Depois de insistir por alguns anos, desistiu de uma carreira corporativa. Decidiu criar o próprio negócio. Analisou a fundo as tendências de mercado. Cosméticos, segmento que cresce ano a ano, mesmo com eventuais crises econômicas. Mulheres cada vez mais inseguras, massacradas pelas pressões das redes sociais. É lá que elas tentam achar uma saída. Uma solução rápida. Na privacidade dos seus banheiros, com o celular em cima da bancada, que acumula cada vez mais produtos. Assistem vídeos de alguns minutos de “autocuidado” depois de dias cada vez mais massacrantes. Todas ávidas por informação.
Ela fazia aquele trabalho com facilidade; um QI alto devia servir para alguma coisa, afinal. Ela sabia entender o que havia de mais avançado, a última tecnologia, os melhores produtos, as melhores clínicas e spas. Aprendeu sobre química, dermatologia, marketing digital. Construiu uma reputação imbatível. Conquistou um público fiel. As seguidoras a reverenciavam. Todas queriam ser como ela.
Quando sai de dentro da banheira já é madrugada de sábado. Sobe para a cobertura, onde entra na biblioteca, único lugar da casa jamais filmado. Passa pelas prateleiras. Livros de finanças, marketing. Livros de viagem, de todos os lugares pelos quais passou. Primeiro de mochila, depois em spas de luxo. De gravação em gravação. Olha seus livros de literatura, muitos há alguns anos esquecidos. Yourcenar, Beauvoir. Senta-se na poltrona de veludo, ao canto. Fica ali por algumas horas, quieta, novamente olhando para o vazio.
As luzes do início de um novo dia já se pronunciam ao longe; ela as percebe através das portas de vidro da cobertura.
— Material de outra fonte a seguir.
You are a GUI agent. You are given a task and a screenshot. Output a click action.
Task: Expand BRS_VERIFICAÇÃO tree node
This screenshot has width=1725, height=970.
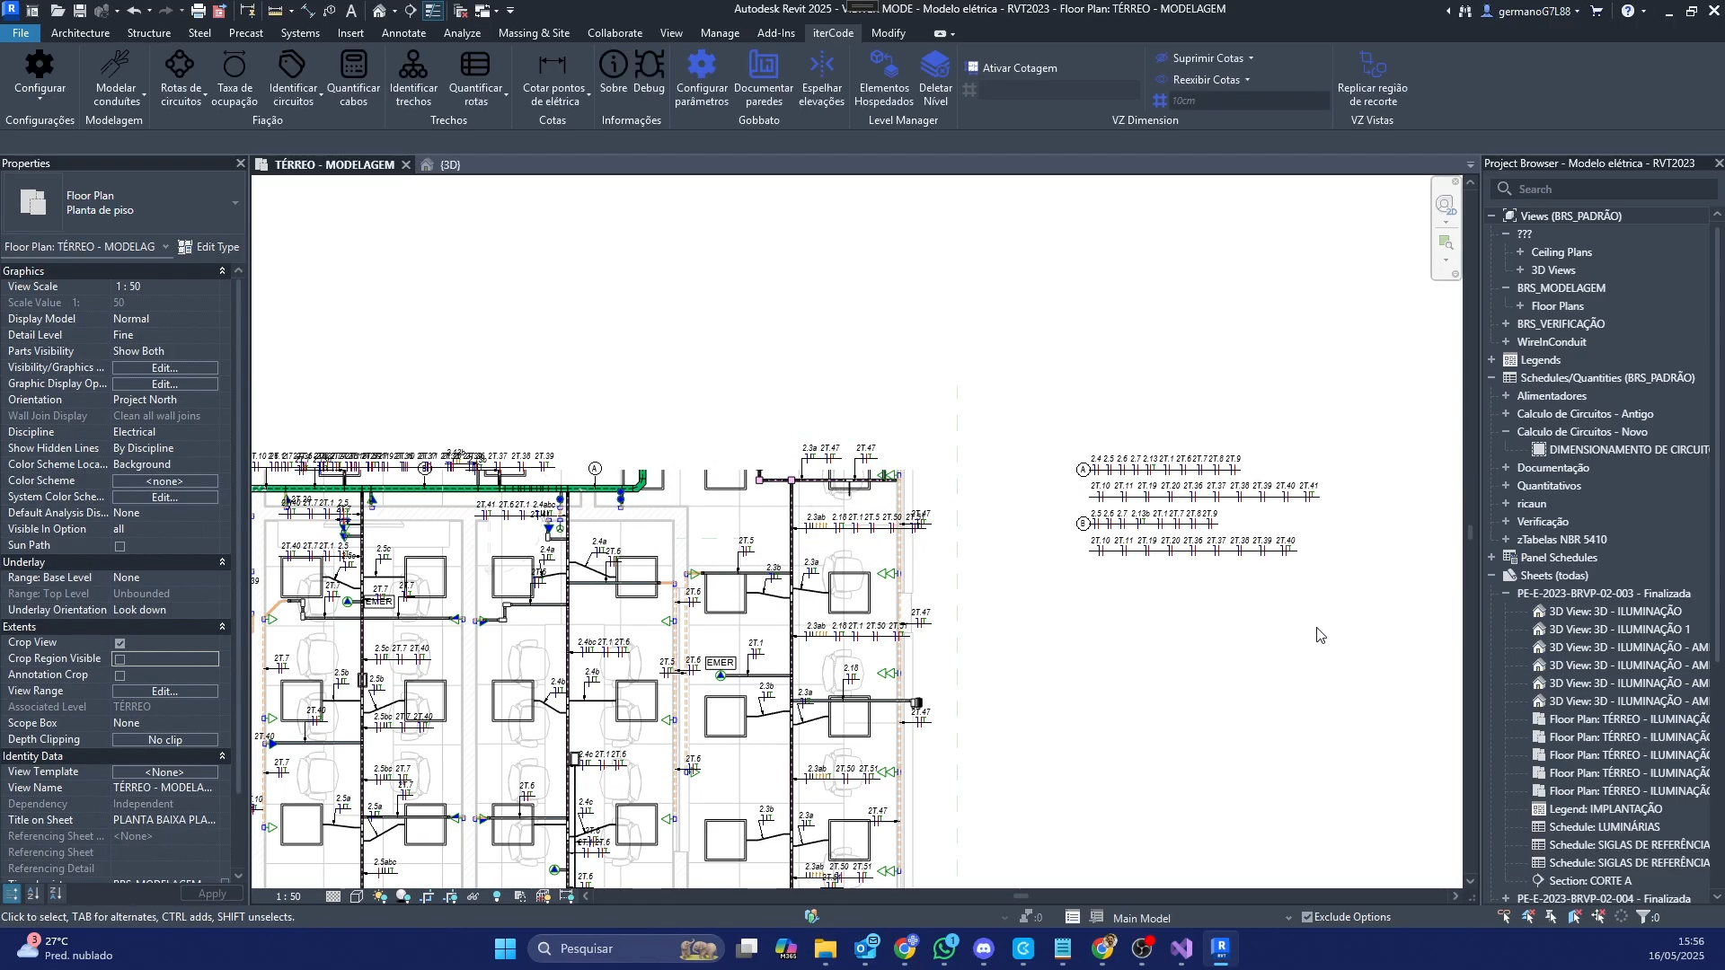pyautogui.click(x=1507, y=324)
Levanta-se, caminha até elas para abri-las e olhar o nascer do sol, algo que sempre amou.
Sai para a área externa. A visão é espetacular. Apesar de não ter dormido, se sente estranhamente renovada. Fará um café. Hora de mudar a rota novamente. Dezenas de ideias de conteúdos diferentes borbulham na sua cabeça. Tem outras coisas a dizer. A personagem que sustentou até agora, essa sabe que não lhe cabe mais. Sabe que ela é pesada demais para seguir carregando. Quer falar sobre outras coisas, e imagina que sim, haverá muitas mulheres como ela, querendo ouvir, querendo talvez, trocar. Sabe exatamente o que deve, o que deseja fazer.
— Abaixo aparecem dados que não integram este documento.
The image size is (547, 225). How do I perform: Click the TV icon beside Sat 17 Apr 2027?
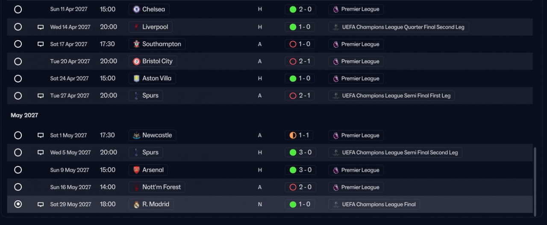(x=41, y=44)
Caminha de volta para a área interna, quando então, distraída, sem se reconhecer, se enxerga no reflexo impreciso das portas de vidro. Uma senhora de calça jeans, moletom, zero maquiagem, cabelos despenteados. Acha graça de si mesma por não ter percebido que sim, era ela mesma.
A manhã está um pouco fria. Então, já entrando para dentro de casa, quase que acidentalmente, se abraça.